BBC News, news.bbc.co.uk 27 January 2011
The application for a wind farm near Evesham refused by Wychavon District Council is one of three to be made in Herefordshire and Worcestershire.
Scottish Power had applied to build five turbines, 126.5 m (415ft) high and a weather mast near Bishampton Bank.
Other applications that have been submitted are for three turbines at Strensham in Worcestershire and four turbines at Reeves Hill in Herefordshire.
When considering the Lenchwick application, the planning officers’ report said the structures would have had an unacceptable impact on the landscape, and could be very noisy.
According to the report, a total of 739 objections have been recorded against the proposed development.
In 2009, Wind Prospect Developments Ltd was granted permission to put up a 70 metre wind monitoring mast.
This is to measure the wind speed and direction 40, 50, 60 and 70 metres above ground level for a temporary period of two years.
In the same year, the Strensham Windfarm Action Group (SWAG) submitted a petition to the government to make sure there would be at least 2km between any new industrial-size wind turbine and any home, if permission was granted.
Wind Prospect Developments Ltd is now in the process of revising its application because of an objection by the Highways Agency, which is concerned with the way the turbines would be transported and assembled.
Tewksbury Borough Council has also said more work needs to be done to address comments made in response to the consultation about the planning application.
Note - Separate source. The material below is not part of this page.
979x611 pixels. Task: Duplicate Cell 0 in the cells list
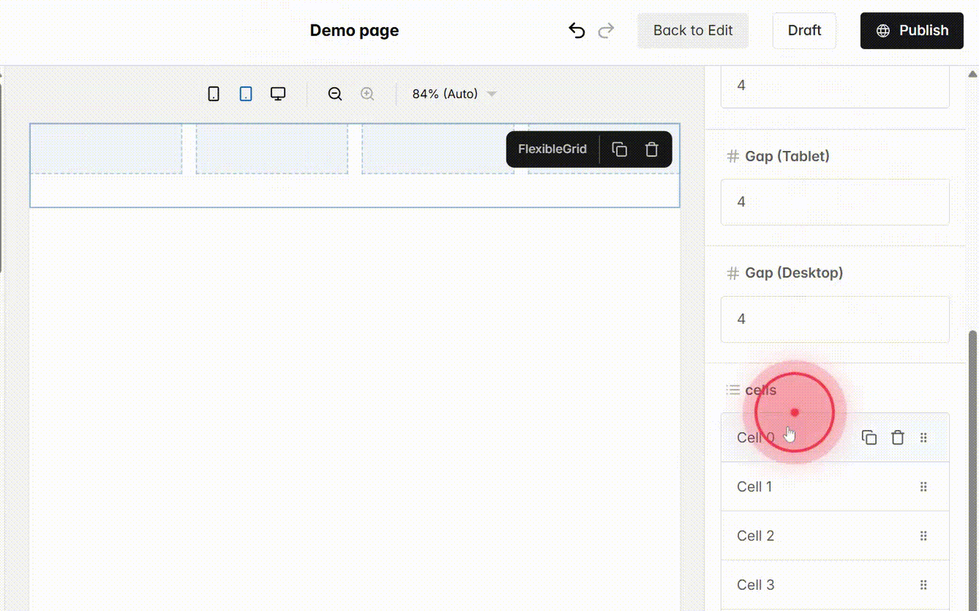[869, 437]
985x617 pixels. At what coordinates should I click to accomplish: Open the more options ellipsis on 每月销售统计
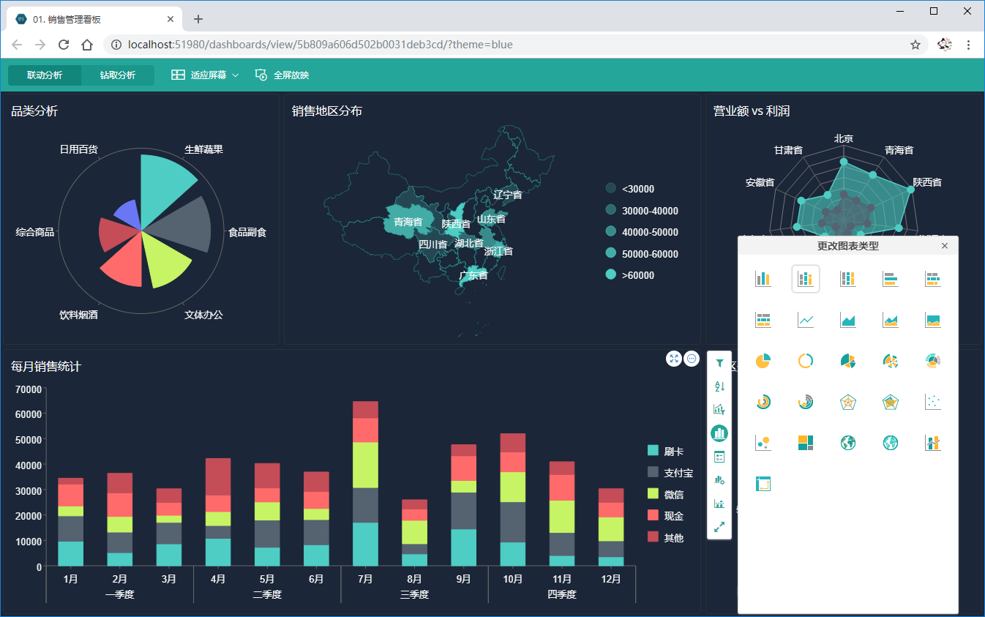coord(692,359)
A spokesman from the council said: “These include a response to noise issues, further consideration of landscape impact, further consideration of the impact on Croome Court and an extra season of bat surveying.”
An application for four turbines to be built in north Herefordshire was submitted in the latter part of 2008.
Presteigne and Norton Town Council have considered the application which is now in the hands of Herefordshire Council.
The Mayor of Presteigne and Norton, James Tennant-Eyles, said the committee have chosen not to support or go against the application:
“Our community of 2,500 seems to be people split between the benefits and disadvantages of wind farms – there are those in support and those against, with valid arguments on both sides.
“Wind farms are an extremely sensitive issue – nobody has really proved that they are a good idea and the thought of having something that might
actually not be that helpful despoiling the landscape has divided people.”
Various bodies have given their views on the application, including Shobdon Airfield where the manager has concerns about the potential effects of the wind farm on the navigational and communication facilities used at the airfield.